Scientists have made a breakthrough in medicine with the creation of a revolutionary gene therapy that could treat diseases and disorders that had previously been declared incurable. The treatment has been approved by the Food and Drug Administration in U.S and is considered safe to use on humans.
What is Hunter Syndrome?
Brian Madeux is the first man ever to receive this gene-editing treatment for his incurable Hunter Syndrome. Now at the age of 44, Madeux was born with this rare condition and despite seeking treatments from various doctors, his syndrome has not been cured.
Brian Madeux, 44
But for the first time ever, there may be a glimmer of hope for him to lead a normal life. Hunter Syndrome, also known as Mucopolysaccharidoses II, is a rare genetic disorder that causes damage to body cells and affects 1 in every 100,000 men.
People suffering from the Hunter Syndrome lack a key enzyme required for the breakdown of connective tissues. As a result, waste inside the cells is not broken down and it gradually accumulates over time. This build-up of waste inside the tissues happens in all vital organs such as heart, lungs and even the brain. Patients suffering from the Hunter Disorder experience symptoms such as hearing difficulties, breathing problems and other serious health complications which can worsen over time and shorten the lifespan of the patient.

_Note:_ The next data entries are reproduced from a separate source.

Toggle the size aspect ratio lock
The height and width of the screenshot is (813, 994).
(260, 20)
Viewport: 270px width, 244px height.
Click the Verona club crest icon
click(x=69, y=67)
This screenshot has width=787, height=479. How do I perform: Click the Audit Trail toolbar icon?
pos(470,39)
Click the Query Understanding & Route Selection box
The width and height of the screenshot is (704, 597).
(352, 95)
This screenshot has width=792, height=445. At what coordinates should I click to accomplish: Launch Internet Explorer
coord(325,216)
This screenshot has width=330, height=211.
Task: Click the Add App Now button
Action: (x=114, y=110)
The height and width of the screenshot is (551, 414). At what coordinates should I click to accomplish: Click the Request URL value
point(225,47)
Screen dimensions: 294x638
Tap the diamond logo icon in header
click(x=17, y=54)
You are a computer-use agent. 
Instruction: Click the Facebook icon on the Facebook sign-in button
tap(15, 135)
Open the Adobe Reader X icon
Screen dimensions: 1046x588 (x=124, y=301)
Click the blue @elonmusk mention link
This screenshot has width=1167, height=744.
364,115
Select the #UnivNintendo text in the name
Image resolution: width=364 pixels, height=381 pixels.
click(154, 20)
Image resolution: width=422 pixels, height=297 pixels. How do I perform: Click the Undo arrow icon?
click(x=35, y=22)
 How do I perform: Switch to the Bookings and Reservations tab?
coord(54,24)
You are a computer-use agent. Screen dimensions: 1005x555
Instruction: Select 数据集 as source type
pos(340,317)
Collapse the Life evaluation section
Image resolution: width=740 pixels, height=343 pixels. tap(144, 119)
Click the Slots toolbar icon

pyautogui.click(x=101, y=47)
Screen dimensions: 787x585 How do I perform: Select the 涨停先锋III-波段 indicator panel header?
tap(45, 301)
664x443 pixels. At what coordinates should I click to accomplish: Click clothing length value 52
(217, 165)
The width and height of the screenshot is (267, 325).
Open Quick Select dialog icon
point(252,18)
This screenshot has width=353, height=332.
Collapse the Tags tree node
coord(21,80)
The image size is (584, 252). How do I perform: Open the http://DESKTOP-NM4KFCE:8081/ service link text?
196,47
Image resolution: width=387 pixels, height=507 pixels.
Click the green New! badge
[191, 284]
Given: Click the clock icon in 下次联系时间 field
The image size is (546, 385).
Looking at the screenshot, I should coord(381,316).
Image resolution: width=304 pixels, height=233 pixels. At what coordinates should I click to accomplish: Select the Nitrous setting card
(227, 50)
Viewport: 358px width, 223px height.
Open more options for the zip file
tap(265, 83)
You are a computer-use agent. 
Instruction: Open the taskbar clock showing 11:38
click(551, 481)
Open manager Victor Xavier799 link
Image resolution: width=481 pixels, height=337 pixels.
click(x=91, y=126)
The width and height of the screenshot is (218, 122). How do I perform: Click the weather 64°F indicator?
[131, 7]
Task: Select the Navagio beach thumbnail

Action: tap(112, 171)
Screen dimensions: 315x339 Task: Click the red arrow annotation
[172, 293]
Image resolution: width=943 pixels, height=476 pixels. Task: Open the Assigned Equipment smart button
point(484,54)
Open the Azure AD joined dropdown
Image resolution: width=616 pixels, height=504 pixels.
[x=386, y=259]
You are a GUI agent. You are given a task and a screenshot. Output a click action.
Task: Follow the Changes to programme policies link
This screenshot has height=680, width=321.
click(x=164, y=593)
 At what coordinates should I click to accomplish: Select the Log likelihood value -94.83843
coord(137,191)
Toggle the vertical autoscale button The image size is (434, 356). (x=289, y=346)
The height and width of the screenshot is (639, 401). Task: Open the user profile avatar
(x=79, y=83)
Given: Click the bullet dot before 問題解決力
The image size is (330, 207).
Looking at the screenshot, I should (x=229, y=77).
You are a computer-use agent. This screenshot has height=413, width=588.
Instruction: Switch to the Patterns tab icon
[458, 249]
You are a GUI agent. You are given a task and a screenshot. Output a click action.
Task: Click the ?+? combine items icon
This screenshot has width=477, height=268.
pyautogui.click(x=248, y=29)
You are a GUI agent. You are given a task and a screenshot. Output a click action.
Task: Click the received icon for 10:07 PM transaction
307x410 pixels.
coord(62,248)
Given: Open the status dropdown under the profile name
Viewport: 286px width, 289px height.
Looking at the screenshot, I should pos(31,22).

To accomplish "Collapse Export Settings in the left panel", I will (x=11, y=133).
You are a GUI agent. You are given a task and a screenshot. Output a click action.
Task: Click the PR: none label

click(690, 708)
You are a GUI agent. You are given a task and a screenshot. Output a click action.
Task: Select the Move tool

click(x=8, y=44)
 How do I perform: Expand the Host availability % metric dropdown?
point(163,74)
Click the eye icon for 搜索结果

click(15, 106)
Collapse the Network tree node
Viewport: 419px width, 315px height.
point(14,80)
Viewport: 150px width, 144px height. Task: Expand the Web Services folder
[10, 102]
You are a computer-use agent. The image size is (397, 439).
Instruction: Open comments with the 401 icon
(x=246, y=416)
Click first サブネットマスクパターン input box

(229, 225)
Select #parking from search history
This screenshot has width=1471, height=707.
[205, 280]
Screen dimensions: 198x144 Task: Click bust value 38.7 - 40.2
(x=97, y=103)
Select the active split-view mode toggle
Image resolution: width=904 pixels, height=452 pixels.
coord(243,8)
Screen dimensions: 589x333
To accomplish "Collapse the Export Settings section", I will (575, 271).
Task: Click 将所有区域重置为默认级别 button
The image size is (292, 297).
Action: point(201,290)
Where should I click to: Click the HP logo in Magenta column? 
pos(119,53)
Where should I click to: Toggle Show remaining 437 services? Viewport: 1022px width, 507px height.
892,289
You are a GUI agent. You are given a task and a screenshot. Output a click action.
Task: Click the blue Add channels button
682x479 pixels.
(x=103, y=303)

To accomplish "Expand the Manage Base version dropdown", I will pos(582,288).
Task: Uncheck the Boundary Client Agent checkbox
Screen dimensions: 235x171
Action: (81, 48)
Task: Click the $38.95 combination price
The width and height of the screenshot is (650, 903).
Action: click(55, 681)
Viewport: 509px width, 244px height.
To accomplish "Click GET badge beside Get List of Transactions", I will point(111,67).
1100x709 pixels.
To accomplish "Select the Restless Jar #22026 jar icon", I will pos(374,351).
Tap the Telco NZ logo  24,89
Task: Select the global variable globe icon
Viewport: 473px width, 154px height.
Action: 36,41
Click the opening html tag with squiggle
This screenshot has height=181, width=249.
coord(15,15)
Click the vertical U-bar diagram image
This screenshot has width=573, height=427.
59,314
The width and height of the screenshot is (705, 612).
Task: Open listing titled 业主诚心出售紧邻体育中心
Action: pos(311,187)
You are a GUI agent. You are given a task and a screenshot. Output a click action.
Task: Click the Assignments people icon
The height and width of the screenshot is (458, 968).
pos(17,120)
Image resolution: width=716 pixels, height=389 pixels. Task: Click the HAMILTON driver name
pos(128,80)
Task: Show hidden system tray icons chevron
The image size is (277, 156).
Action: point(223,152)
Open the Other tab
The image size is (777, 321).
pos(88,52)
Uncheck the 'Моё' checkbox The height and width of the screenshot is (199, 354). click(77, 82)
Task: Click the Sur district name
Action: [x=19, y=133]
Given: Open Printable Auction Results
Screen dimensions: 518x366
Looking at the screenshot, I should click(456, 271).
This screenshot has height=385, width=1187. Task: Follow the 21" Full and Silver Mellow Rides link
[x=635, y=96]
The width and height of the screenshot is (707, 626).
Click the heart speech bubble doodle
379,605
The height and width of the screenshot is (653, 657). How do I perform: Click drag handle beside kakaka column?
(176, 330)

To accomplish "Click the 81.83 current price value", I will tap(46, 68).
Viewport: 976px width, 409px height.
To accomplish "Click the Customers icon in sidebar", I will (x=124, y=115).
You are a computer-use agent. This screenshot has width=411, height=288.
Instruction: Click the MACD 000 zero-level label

Dr. Paul Harmatz, who has observed several patients like Brian Madeux before claims that in most cases, the sufferers of Hunter Disorder die from organ failure before they can reach the age of twenty.
How the New Treatment Works?
The engineers of the new revolutionary treatment that may give Brian Madeux a new life explain that curing the Hunter Syndrome is as simple as hooking up the patient to an IV which contains the gene editors along with the corrected copies of the gene to replace the faulty ones in the body upon entering the bloodstream.
Madeux’s doctors said that the infusion lasts from two to three hours and once the procedure has been completed, they must wait for a few months before seeing any improvements in the patient’s condition. Sangamo Therapeutics’s chief medical officer and pioneer of the unique treatment, Dr. Edward Conner said that he and his team are hopeful that the therapy will work the way they intend it to. It is only a matter of time before this gene-editing treatment becomes a breakthrough in the world of medicine.
It’s only a matter of time before this gene-editing treatment becomes a major part of the world of medicine
A Step in the Right Direction
Brian Madeux and several others who have been affected by the Hunter Syndrome are anxiously awaiting the outcome of the treatment, hoping that they may finally have a shot at living a healthier, longer life. Before this groundbreaking genetic treatment, Hunter Syndrome patients had to rely on frequent enzyme replacement therapies to manage their condition.
Despite the expensive procedures, the patients still suffered from painful symptoms such as joint pain and were unable to avoid progressive damage to their vital organs. The new treatment offers an easy and pain-free solution for eradicating genetic mutation that causes the enzyme deficiency therefore getting rid of the syndrome once and for all.
An easy and pain-free solution for eradicating this type of genetic mutation is now a reality
Patients Get Only One Shot at Effective Therapy
Dr. Connor explains that genetic disorders like the Hunter Syndrome are relatively simple to treat with the new experimental therapy since only one specific type of gene is affected by this condition. But the precision for this treatment is extremely crucial in order for it to work.
Our body houses over 30,000 different types of genes and the treatment must act only on one specific type that needs replacing. The patients only get one chance to receive effective therapy, if the initial treatment fails the body becomes immune to the virus and no longer responds to it.
Madeux has been from the hospital after being kept under observation for 24 hours. The patient has shown no signs of complications from the therapy so far and the doctors will be keeping a close eye on his blood cells to see whether the mutated gene has been replaced with the corrected version.
The first trial of the gene-therapy is seen as a huge step forward in the world of medical science and Dr. Connor is hopeful that Madeux’s bravery will pay off in a big way. “I’m humbled by Madeux’s decision to participate (in this experiment)” he said.